The Audit Committee has reviewed and discussed our audited consolidated financial statements for the year ended December 31, 2017, with our management and our independent registered public accounting firm, Borgers, prior to public release.  The Audit Committee has discussed with Borgers, the matters required to be discussed by Statement on Auditing Standards No. 61, “Communication with Audit Committees”, as amended, which includes, among other items, matters related to the conduct of the audit of our consolidated financial statements.

 

The Audit Committee has received the written disclosures and the letter from Borgers, required by Independence Standards Board Standard No. 1, “Independence Discussions with Audit Committees”, and the Audit Committee discussed with Borgers, their independence from our company.

 

Based on the review and discussions referred to above, the Audit Committee recommended to our Board of Directors and the Board of Directors has approved that the audited consolidated financial statements for the year ended December 31, 2017, be included in our Annual Report on Form 10-K.

 

  Respectfully submitted by the Audit Committee,
  Merry Tang Chairwoman
 

Jianhua Wang

Zhixue Zhang

 

 

 

* The foregoing Audit Committee Report does not constitute soliciting material and shall not be deemed filed or incorporated by reference into any other filing of our company under the Securities Act of 1933, as amended (the “Securities Act”), or the Exchange Act, except to the extent we specifically incorporate this Audit Committee Report by reference therein.

 

7

 

 

DIRECTORS AND EXECUTIVE OFFICERS

 

The following table identifies our current executive officers and directors, their respective offices and positions, and their respective dates of election or appointment:

 

Name   Age   Position  

Held Position

Since

             
Edward Yihua Kang   55    Chief Executive Officer,  President, and Director   2005
             
Jiajun  Sun   45    Chief Operating Officer and Director   2005
             
Jason Jiansong Wang   39    Chief Financial Officer and Secretary   2010
             
Jianhua Wang (1)(2)(3)   51   Director   2014
             
Zhixue Zhang (1)(2)(3)   51   Director   2008
             
Merry Tang (1)(2)(3)   58   Director   2011

 

(1) Member of the Audit Committee

 

(2) Member of the Compensation Committee

 

(3) Member of the Nominating and Corporate Governance Committee

 

Arrangements Involving Directors or Executive Officers

 

There is no arrangement or understanding between any of our directors or executive officers and any other person pursuant to which any director or officer was or is to be selected as a director or officer, and there is no arrangement, plan, or understanding as to whether non-management shareholders will exercise their voting rights to continue to elect the current Board of Directors. There are also no arrangements, agreements, or understandings to our knowledge between non-management shareholders that may directly or indirectly participate in or influence the management of our affairs.   

 

Family Relationships

 

There are no family relationships among the directors and executive officers.

 

Business Experience

 

Jiansong Wang  has been the Chief Financial Officer and Secretary of the Company since 2010.   From July, 2002 to February, 2004, Mr. Wang served as the Cost Accountant in Nanjing GongNongBing Textile (Group) CO., Ltd. From March 2004 to June 2006, he served as the General Manager of Accounting Department in MG Garment Manufacturing Co., Ltd.  From July 2006 to August 2009, he served as the International Settlement Accountant for Goldenway Nanjing Garments Co. Ltd., a subsidiary of the Company. From September 2009 to September 1, 2011, he was the General Manager of Accounting Department in Ever-Glory International Group Apparel Inc., a subsidiary of the Company. Mr. Wang earned a Bachelor’s degree in Accounting from Hohai University in the P.R. China.

WORK REQUIRED - In the audit committee excerpt, since what year has Zhixue Zhang held the position of director?

DATA -
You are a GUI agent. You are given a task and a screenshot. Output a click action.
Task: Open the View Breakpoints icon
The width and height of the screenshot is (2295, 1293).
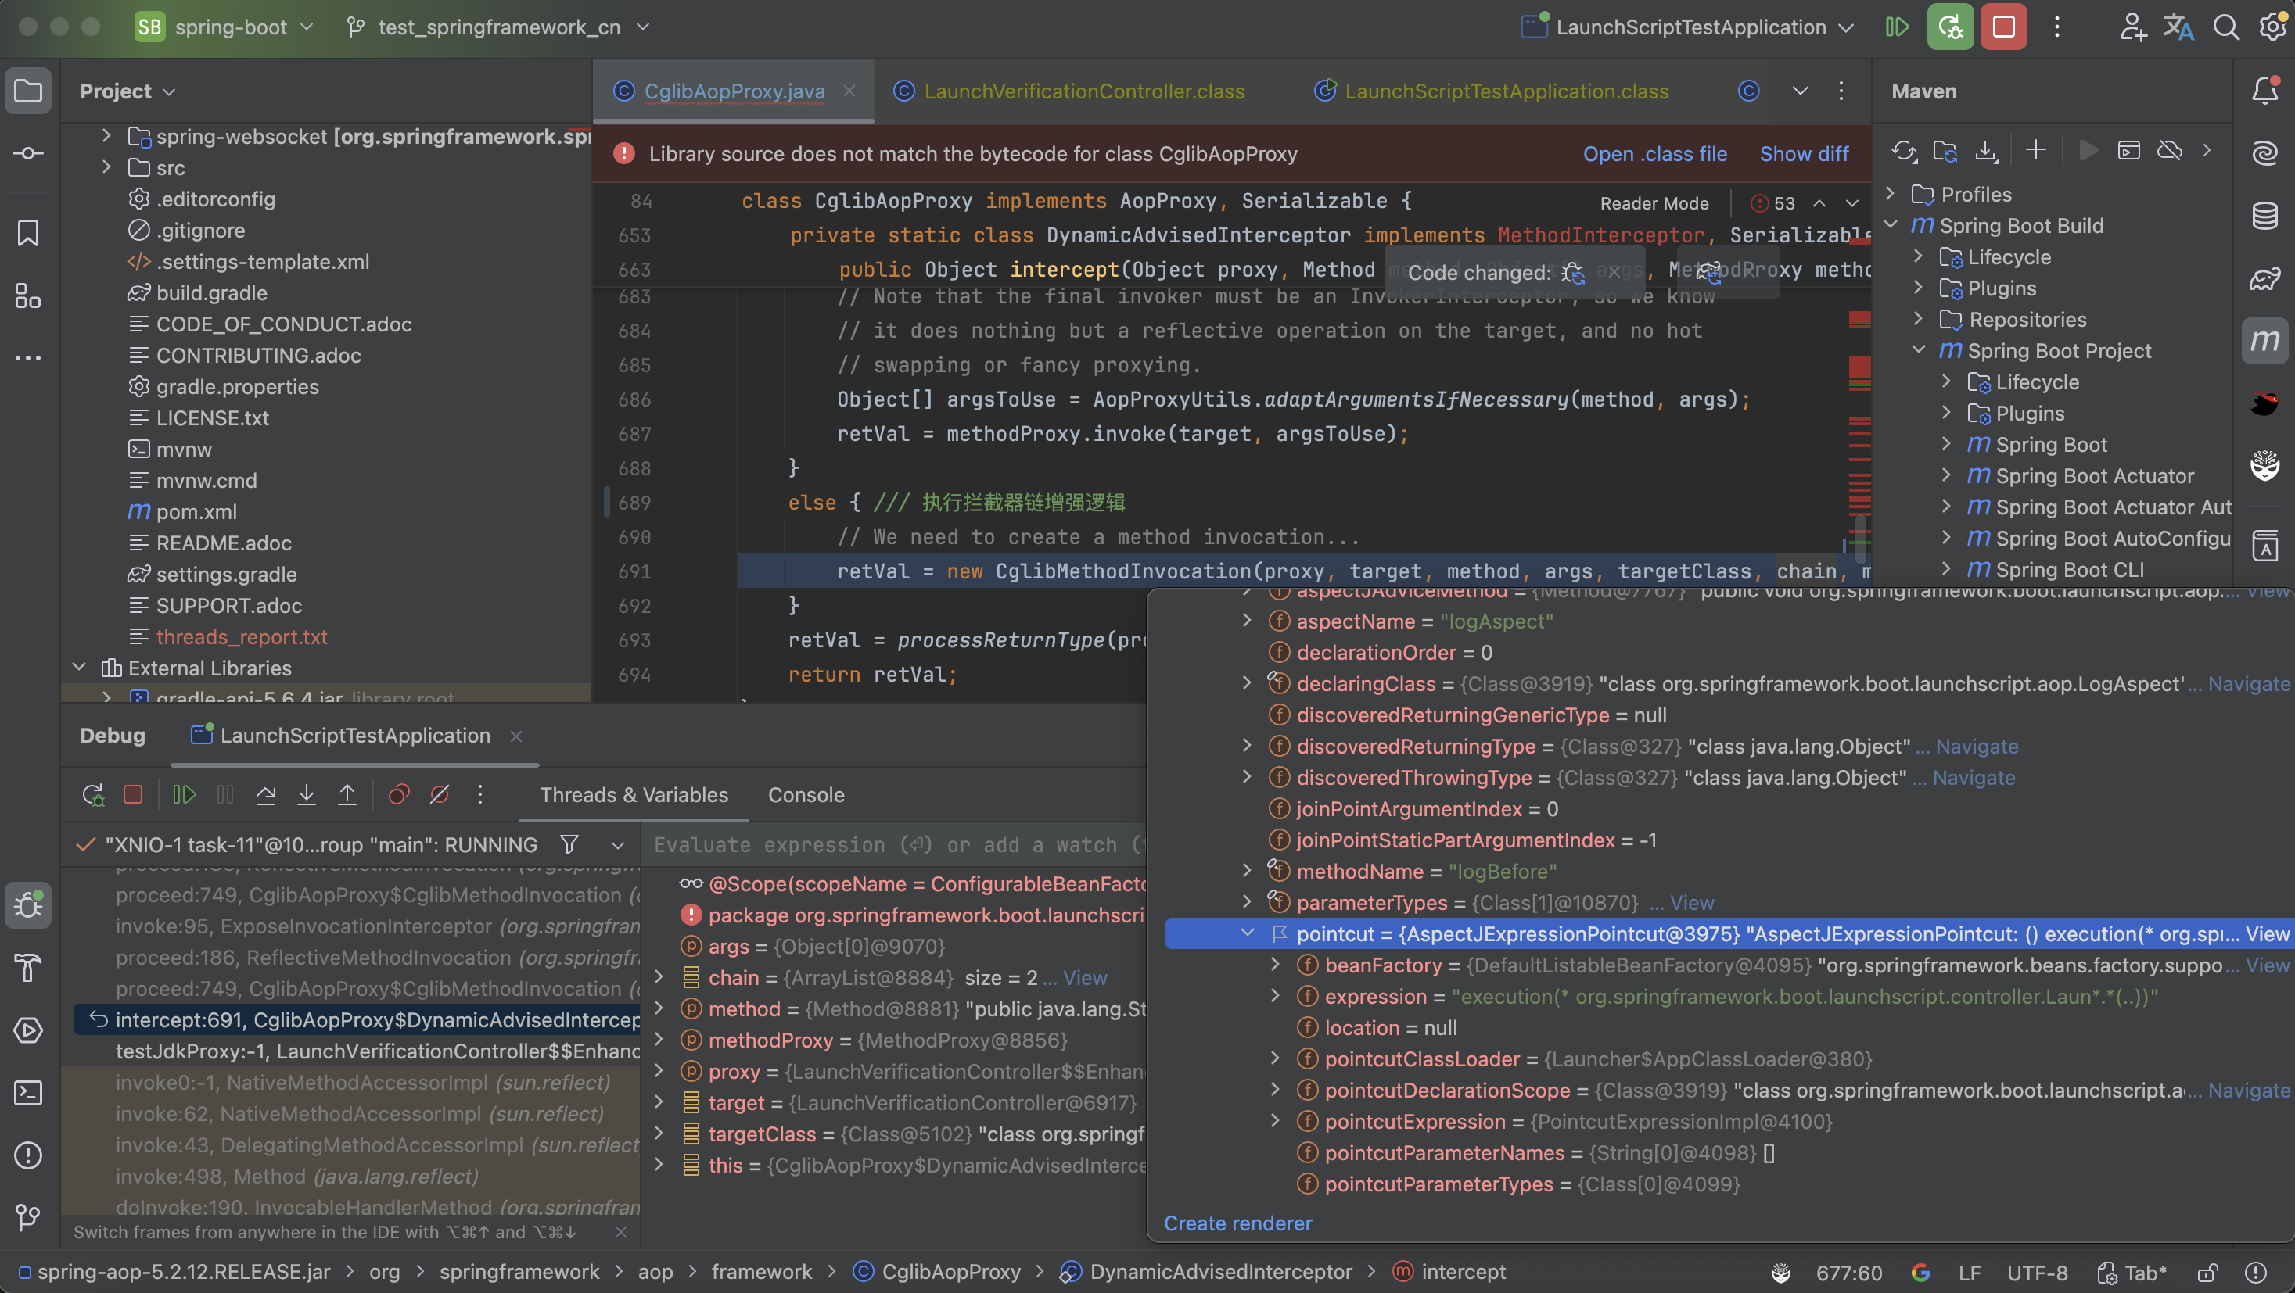click(398, 794)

WRITTEN ANSWER - 2008